Police are specially trained to notice the signs of drug use. They know how drugs look, how they smell and how they are used. With this knowledge, they look for signs of drug use in Utah residents’ homes, cars and businesses. When they find evidence of drug possession, serious drug charges can follow.
Recently, two Utah residents were charged with possession of drug paraphernalia and possession of marijuana after police showed up at an apartment after someone called to report that it smelled of marijuana. According to police, they knocked on the door of one of the apartments and were invited in by the residents. When the police questioned the occupants about the marijuana smell, the officers claimed that the residents claimed that it was odor from a recently ordered pizza.
However, after some questioning, the man and woman inside admitted to marijuana use and gave evidence to police officers. Police claim that they obtained two pipes, a grinder and 4.9 grams of marijuana.

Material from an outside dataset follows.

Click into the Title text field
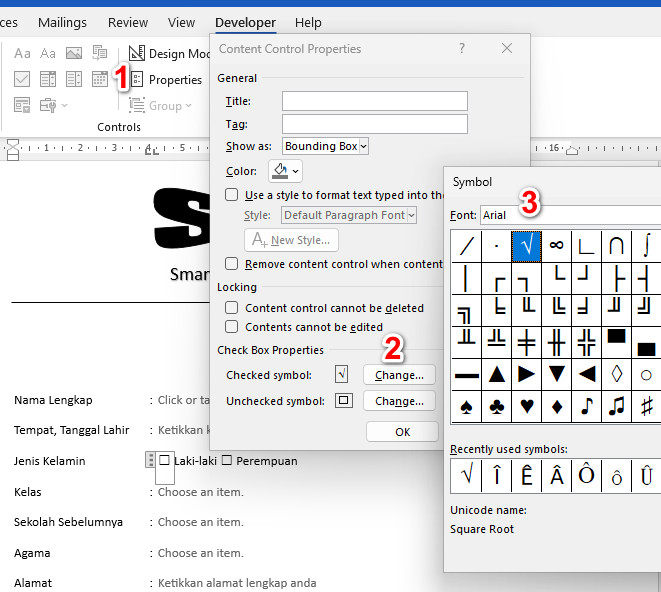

Utah residents may not think of marijuana as a serious drug. While attitudes about marijuana have changed recently nationwide, it is still an illegal drug. Marijuana possession can result in serious drug charges and penalties. Residents need to know that they are under no obligation to admit to illegal activity to police. When it comes to drug charges, people have constitutional rights. These rights include the right to avoid self-incrimination and the right to have an attorney present during police questioning.
People who are accused of drug charges — even for marijuana possession — should not be afraid to exercise these rights. If police overstep their boundaries when it comes to constitutional rights, evidence collected may be thrown out of court.